East Baton Rouge Sheriff's Office made arrests under the anti-sodomy "crimes against nature" statute between 2011 and 2013 — despite the U.S. Supreme Court declaring it unconstitutional in 2003 and ruled unenforceable. East Baton Rouge Sheriff Sid Gautreaux III later apologized and pledged to work to remove the language from the law. East Baton Rouge District Attorney Hillar Moore, Louisiana Sheriffs Association director Michael Renatza, and Pete Adams, director of the Louisiana District Attorneys Association, also announced their support.
In a statement to The Advocate, Louisiana Family Forum president Gene Mills implied his group would put up a fight to keep the language in the statute, and, “It may be difficult for Pat to find a great deal of support in this legislative body for taking it off the books."
Mills' comments don't mirror public onion — a December 2013 report from a LSU Public Policy Research Lab poll found that nearly 90 percent of respondents (nearly 1,200 people) support protection for LGBT people in schools, housing and in the workplace. The survey was designed by Capital City Alliance, Equality Louisiana and Louisiana Progress. Pollsters asked 1,280 people throughout Louisiana three questions: 89 percent of respondents agreed schools should “protect gay and transgender students from bullying and harassment”; 93.7 percent agreed people should not be “evicted or denied housing because they are gay or transgender”; and 89.3 percent agreed employers should not be able to “fire employees because they are gay or transgender.”
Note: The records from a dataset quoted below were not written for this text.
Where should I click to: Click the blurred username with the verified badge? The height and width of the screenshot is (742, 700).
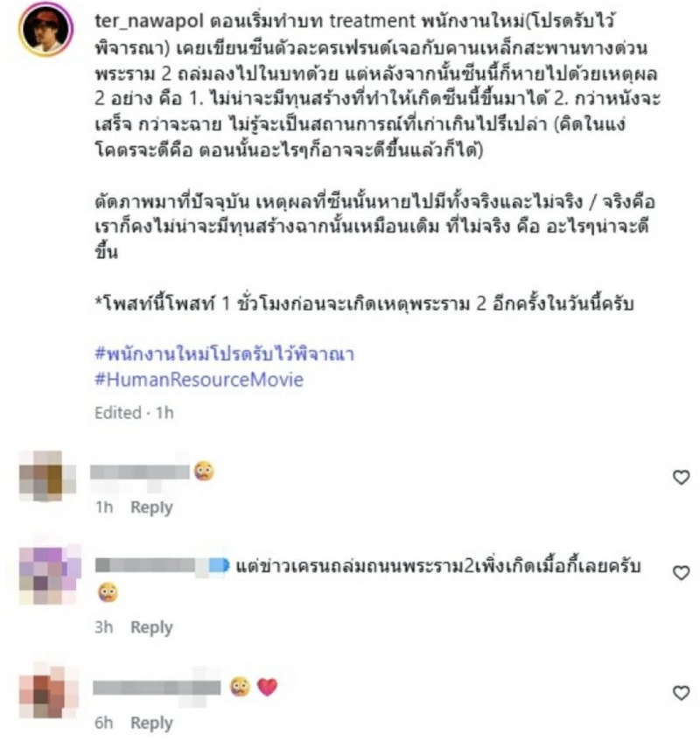[x=162, y=565]
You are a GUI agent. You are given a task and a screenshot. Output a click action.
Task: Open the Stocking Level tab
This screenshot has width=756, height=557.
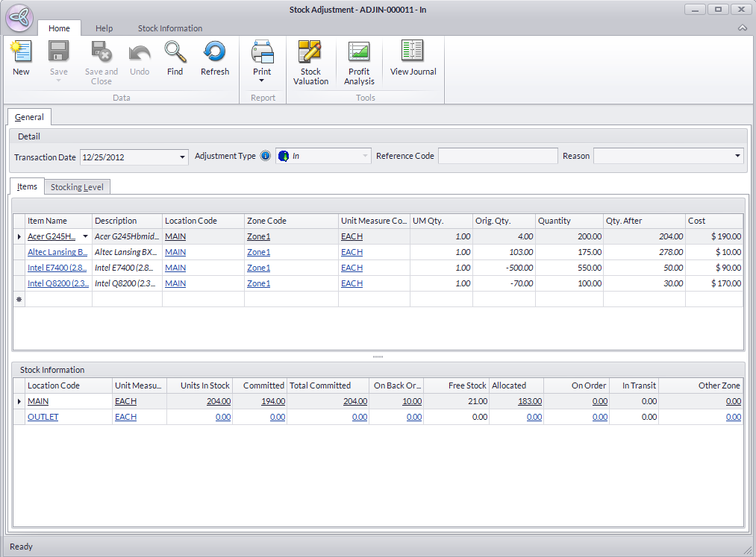point(77,187)
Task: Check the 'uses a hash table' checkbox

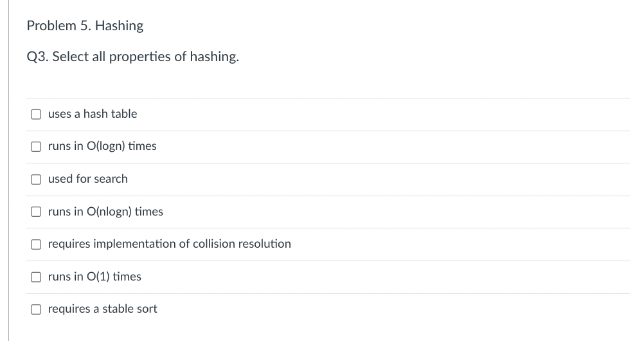Action: click(x=36, y=114)
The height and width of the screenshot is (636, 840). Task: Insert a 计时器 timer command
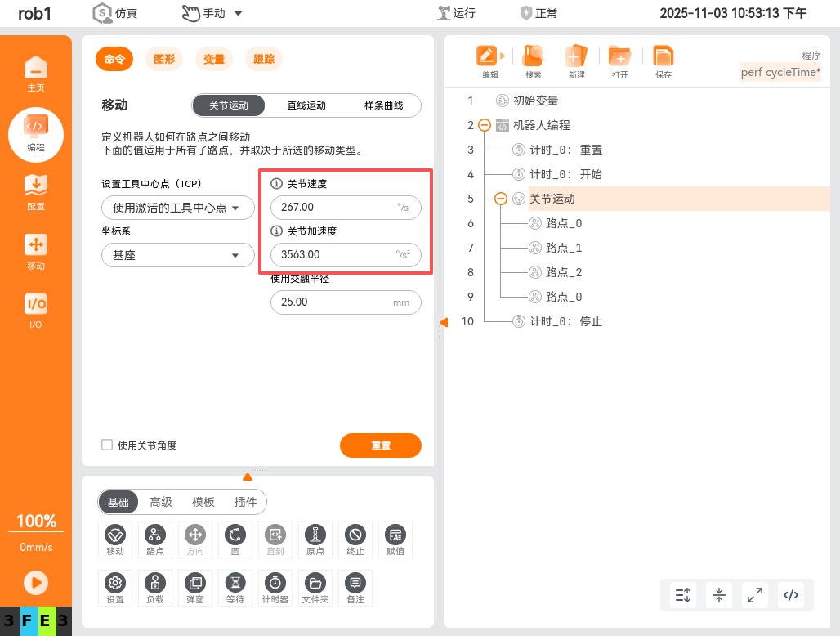(x=275, y=587)
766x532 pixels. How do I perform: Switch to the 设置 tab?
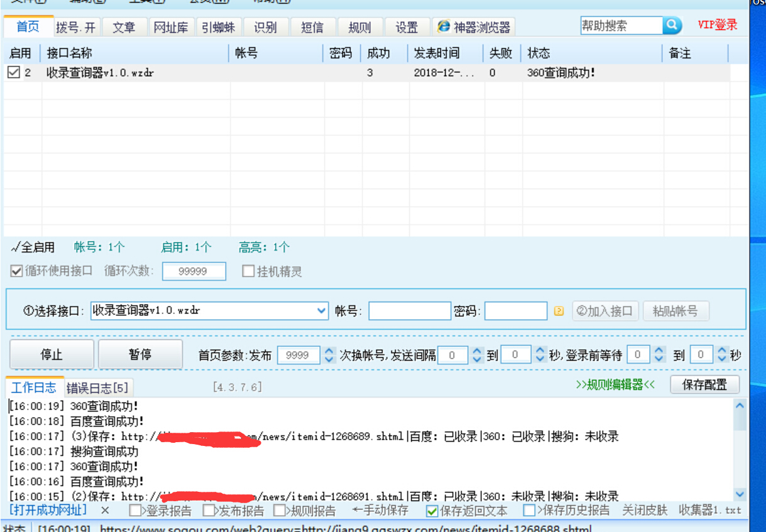point(406,27)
Among the demographics based on 2011 census results, pollsters reported that Republicans and people age 65 and older also largely responded in support of anti-discrimination for sexual orientation.
In a statement, Equality Louisiana president Tim West said, "This bill is a common sense solution to a silly problem. It just makes sense to remove an unenforceable law from the books. The only reason for Mills’ belief is unambiguous discrimination."